**Text excerpt**
FTX Trilogy, Part 1: The Prince of Risk

The CEO of FTX is a rare executive.

Mario Gabriele
Aug 01, 2021
∙ Paid

Editor’s note: this trilogy was written in August 2021, fifteen months before FTX’s subsequent meltdown. We have kept it up to show our thinking at the time, and the view of the broader market. We reflected on the fallout and what can be learned in a coda to the trilogy, “The Casino and the Genie.”

‍This is Part One. You can find Part Two and Part Three here.


A trader’s job is to interpret risk.

In that regard, Sam Bankman-Fried seems to have something of a knack. The man who began his career at quantitative hedge fund Jane Street has carried that training into his most recent venture: FTX.

In less than three years, Bankman-Fried has taken the cryptocurrency exchange to an $18 billion valuation, propelling it at a pace that often makes it the fastest-growing player in the space, trading places with Binance.

That performance is no mean feat in a sector bloated with wealthy competitors, overrun with hackers and charlatans, and stalked by regulators. To get this far, Bankman-Fried has had to balance peril while moving at speed. He has to interpret and manage risk.

**Source data**
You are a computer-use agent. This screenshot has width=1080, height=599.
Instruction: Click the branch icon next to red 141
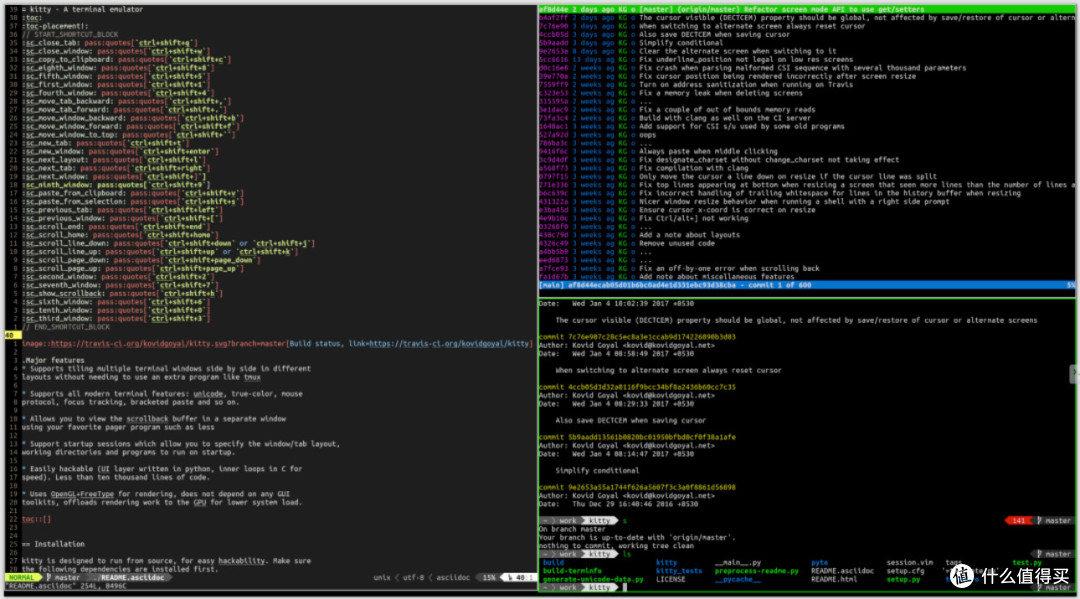click(x=1039, y=521)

**To be done**
(1) Name every company or firm mentioned in the FTX text excerpt.
(2) Repeat the FTX text excerpt from "Mario Gabriele" up to and including "recent venture: FTX.".

**Written answers**
(1) FTX, Jane Street, Binance

(2)
Mario Gabriele
Aug 01, 2021
∙ Paid

Editor’s note: this trilogy was written in August 2021, fifteen months before FTX’s subsequent meltdown. We have kept it up to show our thinking at the time, and the view of the broader market. We reflected on the fallout and what can be learned in a coda to the trilogy, “The Casino and the Genie.”

‍This is Part One. You can find Part Two and Part Three here.


A trader’s job is to interpret risk.

In that regard, Sam Bankman-Fried seems to have something of a knack. The man who began his career at quantitative hedge fund Jane Street has carried that training into his most recent venture: FTX.